We have recorded such records making it possible for us to create graphical images graphing the progress of this XSS worm as it infected each profile upon the last being viewed. The XSS Vulnerability was discovered and fixed during 'Sun, 29 Jun 2008 21:12:21 GMT', with an after mass of 2525 profiles.
This actually is the very first XSS worm which we have unleashed, and it was solely upon research reasons; non-malicious at all :)
We've contacted the JTV Programmers prior to the fixing of the XSS worm and have sorted things out with them and made sure that they knew NO information such as IP Address, Cookies, Sessions and further information which poses private is not to be released. After that I put myself forward and found another XSS in turn to prove that I was dedicated to helping JTV out in any further possible vulnerabilities", says x2Fusion. "
Justin.tv fixed it shortly after users started complaining :
"On Saturday we started to receive emails from users saying that their account had been compromised. On Saturday night we found a vulnerability that allowed someone to gain access to another users account without needing their username and password. Emmett worked tirelessly to fix the bug and released a patch on sunday morning. We were informed that as a result of the first vulnerability, personal communications from a number of justin.tv users were posted on flickr for all to see. We greatly regret that this occurred and apologize that we were not able to find and fix this vulnerability sooner. On tuesday and similar vulnerability was found and it was fixed within 2 hours."
The majority of social networking sites have all be subject to the efficient exploitation of a single XSS flaw, leading hundreds of thousands, sometimes millions of users affected by XSS worms. Orkut, MySpace (as well as a second possibility for a QuickTime XSS flaw), GaiaOnline, Hi5 are just the tip of the iceberg, since a great deal of currently unfixed vulnerabilities can easily become XSS worms if that's what someone wants to achieve.

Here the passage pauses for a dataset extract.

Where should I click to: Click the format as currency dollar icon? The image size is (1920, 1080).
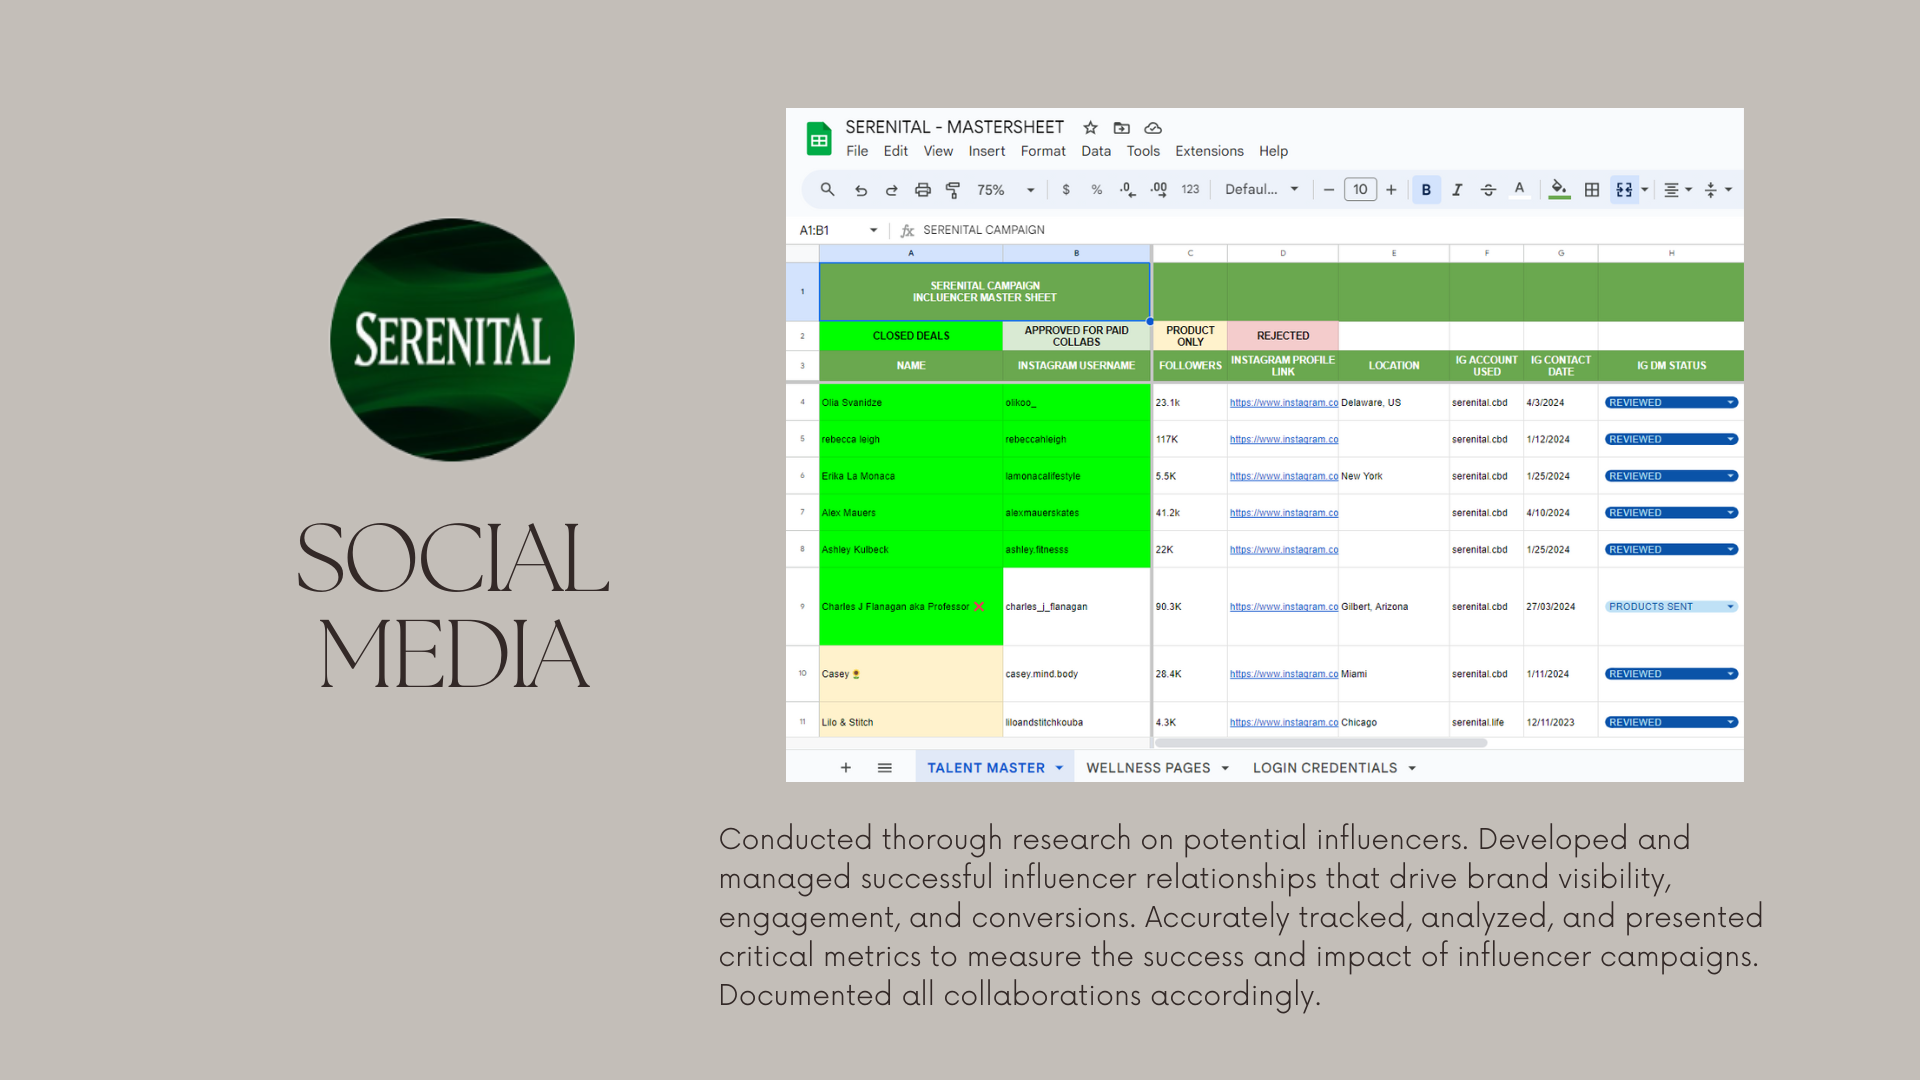[1066, 190]
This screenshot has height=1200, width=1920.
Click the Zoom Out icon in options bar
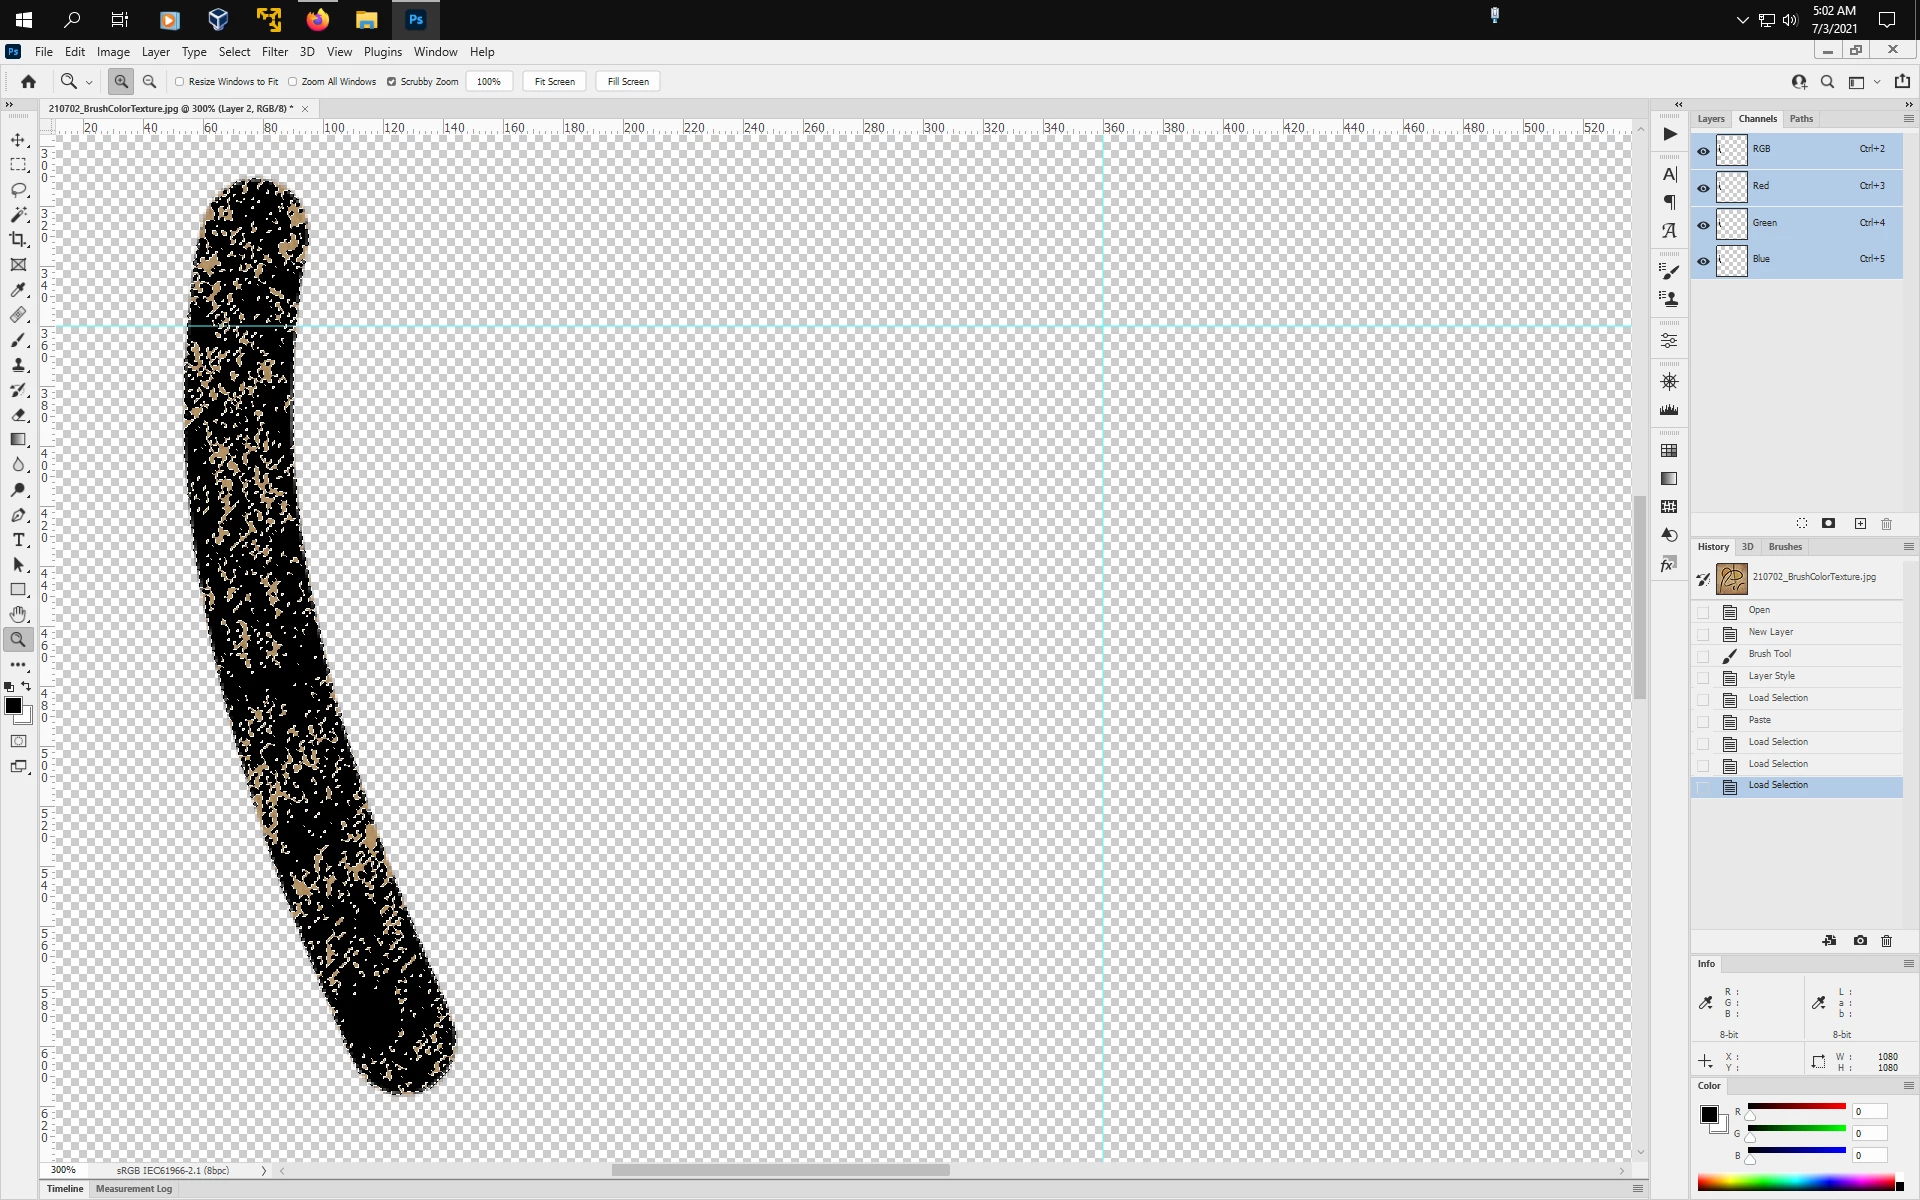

Adding a second layer of protecting for the end users, with the first one being the site's own responsibility for self-auditing themselves, widely used Internet browsers are finally contributing to the second layer of protection, with Mozilla's Site Security Policy and IE8's Cross Site Scripting Filter, aiming to protect the user even if the site itself remains vulnerable. Let's see how long before malicious parties start bypassing the built-in protection mechanisms, and publicly demonstrate this on a large scale.